RECORDS FOR THE EXERCISE Block Start

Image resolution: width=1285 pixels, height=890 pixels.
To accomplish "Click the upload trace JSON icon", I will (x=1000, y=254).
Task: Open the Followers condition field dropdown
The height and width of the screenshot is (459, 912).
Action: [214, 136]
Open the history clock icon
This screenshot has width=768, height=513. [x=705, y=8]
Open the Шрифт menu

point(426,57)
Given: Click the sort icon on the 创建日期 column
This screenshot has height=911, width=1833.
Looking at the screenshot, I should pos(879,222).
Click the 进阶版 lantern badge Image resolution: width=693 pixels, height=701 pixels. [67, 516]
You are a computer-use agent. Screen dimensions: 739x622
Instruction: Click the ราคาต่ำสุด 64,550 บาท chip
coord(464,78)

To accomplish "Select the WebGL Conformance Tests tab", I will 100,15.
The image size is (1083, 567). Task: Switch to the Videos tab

RECORDS FOR THE EXERCISE Block End

▸ THE PROBLEM
Work through the records line by line and tally those that include the word "will". Give the number alone.

▸ ANSWER TO THIS EXERCISE
2